Future Tense

How to Make Social Security Last

If we’re going to live longer, we’ll need it more than ever.

Senior living in California
A pair of elderly couples take in the view in La Jolla, Calif., on March 8, 2012. To keep Social Security solvent as life spans increase, the United States should look to the sovereign wealth funds of nations from Singapore to Norway.

Photo by Mike Blake/Reuters

Social Security taxes people when they work and pays them a monthly benefit when they retire. The amount of your monthly check is driven by a formula based on how much you paid in Social Security taxes while you were working. But the total amount of money you collect from Social Security depends on both the size of your monthly check and how many years you stick around to collect it. The impact of advances in life expectancy since the 1930s on Social Security is often wildly overstated, but future improvements in health that make three-digit lifespans common could be very problematic as a matter of public finance. 

And yet while increased longevity is often cited on these grounds as a reason to cut Social Security benefits, there’s a fundamental illogic to that inference. It’s like saying high crime justifies cutbacks in police departments, or rising birthrates should lead to teacher layoffs. Different public services serve different purposes. Social Security is the public service aimed at establishing a floor of living standards for the aged. If people live longer, that will put more strain on the service, but it also underscores its central importance. Sustaining the program over the long term probably will require some cuts, but looking to a cuts-only framework for Social Security is foolish. That’s especially true because the program actually grows less and less adequate as people age.

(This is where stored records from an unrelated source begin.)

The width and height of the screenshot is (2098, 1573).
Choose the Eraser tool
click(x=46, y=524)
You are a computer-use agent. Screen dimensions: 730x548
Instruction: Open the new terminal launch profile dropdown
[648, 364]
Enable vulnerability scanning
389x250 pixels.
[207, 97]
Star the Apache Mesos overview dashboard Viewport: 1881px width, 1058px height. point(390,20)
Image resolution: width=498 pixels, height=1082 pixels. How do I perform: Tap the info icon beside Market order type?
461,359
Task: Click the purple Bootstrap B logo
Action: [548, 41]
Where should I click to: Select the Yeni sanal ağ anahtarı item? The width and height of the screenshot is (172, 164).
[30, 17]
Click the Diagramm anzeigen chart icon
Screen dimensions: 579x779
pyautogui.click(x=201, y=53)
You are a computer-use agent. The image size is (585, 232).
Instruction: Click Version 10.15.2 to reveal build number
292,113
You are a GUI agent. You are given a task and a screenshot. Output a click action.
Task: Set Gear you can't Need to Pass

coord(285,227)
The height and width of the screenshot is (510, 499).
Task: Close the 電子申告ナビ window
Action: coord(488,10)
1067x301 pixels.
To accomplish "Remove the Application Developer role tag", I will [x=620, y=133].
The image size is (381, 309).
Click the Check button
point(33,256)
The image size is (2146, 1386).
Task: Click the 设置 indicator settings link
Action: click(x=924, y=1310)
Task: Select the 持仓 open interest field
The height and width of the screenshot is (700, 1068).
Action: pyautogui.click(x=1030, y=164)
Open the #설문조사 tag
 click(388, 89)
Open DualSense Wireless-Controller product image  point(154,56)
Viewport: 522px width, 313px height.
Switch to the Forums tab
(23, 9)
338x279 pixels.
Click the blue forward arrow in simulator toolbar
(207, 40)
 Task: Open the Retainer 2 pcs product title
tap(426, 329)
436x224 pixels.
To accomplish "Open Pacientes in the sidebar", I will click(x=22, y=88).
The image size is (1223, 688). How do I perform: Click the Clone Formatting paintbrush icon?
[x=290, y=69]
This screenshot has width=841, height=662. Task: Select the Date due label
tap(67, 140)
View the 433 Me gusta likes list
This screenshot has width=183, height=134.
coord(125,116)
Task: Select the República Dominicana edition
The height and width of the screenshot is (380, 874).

Your initial benefit level is pegged to the average rate of wage growth since the peak of your earnings power. The idea is that Social Security should allow you to keep up with the Joneses in terms of overall national living standards.

But once you begin receiving benefits, your check is adjusted upward each year by the inflation rate. Over time, wages and living standards tend to grow faster than inflation—life gets better, in other words. Social Security does not really allow the elderly to participate in these rising living standards over long periods of time. If you begin collecting a modest-but-meaningful check at 67, by the time you reach 100 its value compared with the average family’s income will have diminished considerably. That’s why thoughtful Social Security reform approaches, like the one Christian Weller devised for the Center for American Progress in 2010, envision increasing the benefits for the very elderly.

The question of course becomes how to pay for a program adequate to the scale of the country’s needs.

Taxes are part of the picture, but one important idea should come to us from a now-forgotten aspect of the debate over the Bush tax cuts. Back in 2001, you see, then-Chairman of the Federal Reserve Alan Greenspan endorsed a large cut in taxes on the grounds that the federal budget deficit was becoming too low. Right now Social Security collects more in payroll taxes than it spends in benefits, in order to anticipate the eventual retirement of the baby boomers. But that Social Security surplus is invested in federal government debt. These investments produce a Social Security Trust Fund that in effect is more of an accounting convention than an investment vehicle. Greenspan warned that unless we cut taxes to increase the deficit, we might run out of debt for the Trust Fund to buy, and it would be forced to move into other asset classes, like owning stocks and corporate bonds. That, Greenspan warned, would lead to all manner of political malfeasance in the private economy.

With more than a decade of subsequent history under our belts, this looks like excessive fear of socialism pushing the country into unsound fiscal policy. And we should be open to the opposite conclusion. It’s time to stop letting excessive fear of socialism block us from doing the sensible thing and investing Social Security funds in private assets. The spread of successful sovereign wealth funds from Persian Gulf monarchies and Singapore to Norway and even Canada shows us that it’s workable in principle. And any investment adviser would tell you that an all-Treasurys portfolio is an exceptionally risk-averse posture—one that individuals or institutions with long time horizons should avoid. As the American government aspires to last essentially forever, it ought to have a fairly aggressive investment portfolio.

The concern that such a fund’s clout would be put to bad political purposes ought to be addressed rather than simply used as a conversation-stopper. Rather than one gigantic fund, the government could create 30 smaller ones to which citizens are randomly assigned. Or the government could sponsor a discrete set of private funds run by existing investment companies and let citizens opt into the one of their choice. The name of the game is to avoid creating a single entity so enormous that it dominates the marketplace, while still taking advantage of the kind of scale enjoyed by major university endowments or small countries’ sovereign wealth funds.

Longer life spans are going to make the basic promise of Social Security both more important and more difficult to maintain. To get there, we need to break out of the old mold and put the American people’s money to work.